Could you imagine giving away your child? To some stranger you’ve never met? In a completely different country? With a different language – which your child doesn’t speak? Completely impossible for a parent, right?
Or from a child’s perspective: could you imagine leaving your parents in order to head off to a new country with a language you don’t speak? Meeting some strangers that will look after you and possibly keep you safe? You wouldn’t know if or when you’d see your parents again. Could you imagine such a thing?
Flashbacks
On stage, we meet a mother and her child; the mother is teaching her daughter to sew a button on her coat. The girl is about to leave – without her parents. And she’s only nine years old. She doesn’t want to leave, but the mother promises to join her later. “When is later?” “In a month, or two…”
The light fades and another part of the stage becomes the focus. A mother and daughter enter the attic; the young woman is about to move out. Her mother tries to convince the young adult to take this and that, crystal glasses (only eleven, as one of them has a little damage and “A chipped glass is ruined forever”), cups and so on. We, the audience, can sense some slight disagreement between the two: things unspoken, stories untold. As the story on the stage unfolds, we are introduced to all the things that are happening now and all the untold secrets from many years ago, in a well-hidden past.
The first pair we meet are Eva Schlesinger (Lotte Albrecht) and her mother Helga (Mel Schuster). The second pair are Faith (Jorid Kretzschmar) and her mother, Evelyn (Anna Hilbl). But Evelyn IS Eva. She has been adopted by her foster mom, Lil, (Nika Kriss), has been given a naturalisation certificate and changed her name as well as her birthday. She has got rid of her past as a Jewish-German child that was sent away to England for safety reasons. Her daughter, Faith, didn’t know about her mother’s past and by chance finds out about it while she’s rummaging through her own childhood treasures in the attic.
Lots of emotions
The play is about the individual struggles of a child who is sent away because of the Holocaust. There are lots of stories about the children transport that mainly the British organised to help save at least some of the children in danger. Between 1938 and 1939 ten thousand children were taken to Great Britain. When we read about this Refugee Children Movement, we usually get information about their safety or that they more often than not were the only members of their families to survive and consequently most of them never saw their parents again.

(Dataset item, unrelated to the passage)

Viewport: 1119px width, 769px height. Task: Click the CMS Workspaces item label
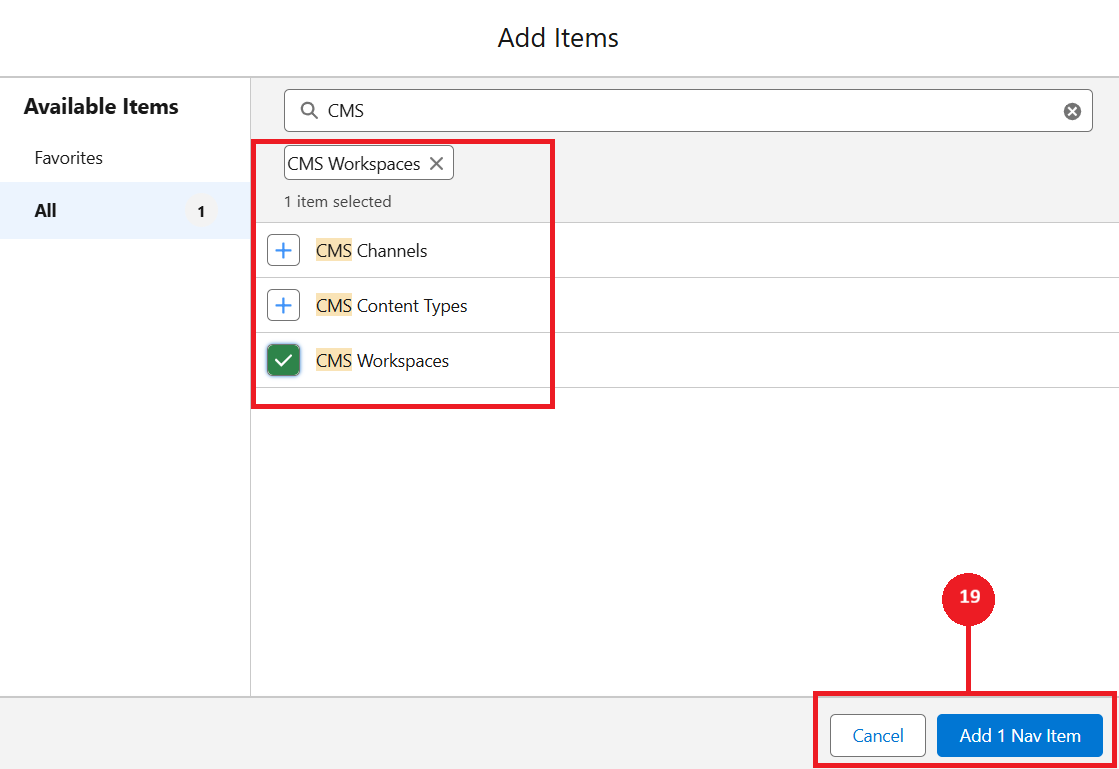tap(383, 361)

What we don’t read about are the struggles and their individual stories of suffering and distress that must have come with being relocated in another country, with people they had never met before, and having to adjust to the new environment. The hardships they went through, growing up and not knowing about their families.
Great teamwork
The AnglistenTheater has succeeded in bringing these struggles to life in the flashbacks during the play between the “now” and “then”. They take the audience on a journey through the life of a young girl who is developing into a woman that at some point has developed into the mother we see in the “now”. To a great extent, this is director Rudolf Beck’s achievement, of course. But there is so much more that makes this production an outstanding experience. Both the stage and costume designs as well as the light and sound help to draw you right into the story; the actors’ marvellous skills make everything absolutely believable. They all played their parts extremely well and if I had to choose, I couldn’t say which performance I liked best. But I imagine that it must have been very difficult to play the young Eva and the grown-up Evelyn in such a convincing way that you can almost feel all the emotions yourself.
Go watch it!
What I especially liked was the great sound design (Josef Demling). For example, when the ratcatcher (Ian Steffy) – a recurring figure in the play – makes his first appearance by sneaking in from behind the audience, a beautiful but at the same time eerie melody accompanies the action. We hear this lovely, dazzling tune during all his appearances. Whenever you hear it, it feels like it’s hitting something deep inside you and almost makes you want to jump up and follow the ratcatcher and his flute.
Considering the topic of the play it is obvious that it is rather strong stuff to digest, but it is well worth watching. So go and see Diane Samuels’ Kindertransport produced by the AnglistenTheater! There are still three more shows: Mon, 11th | Tue, 12th | Thu, 14th, all starting at 8 pm in lecture hall II (Hörsaal II) in building C.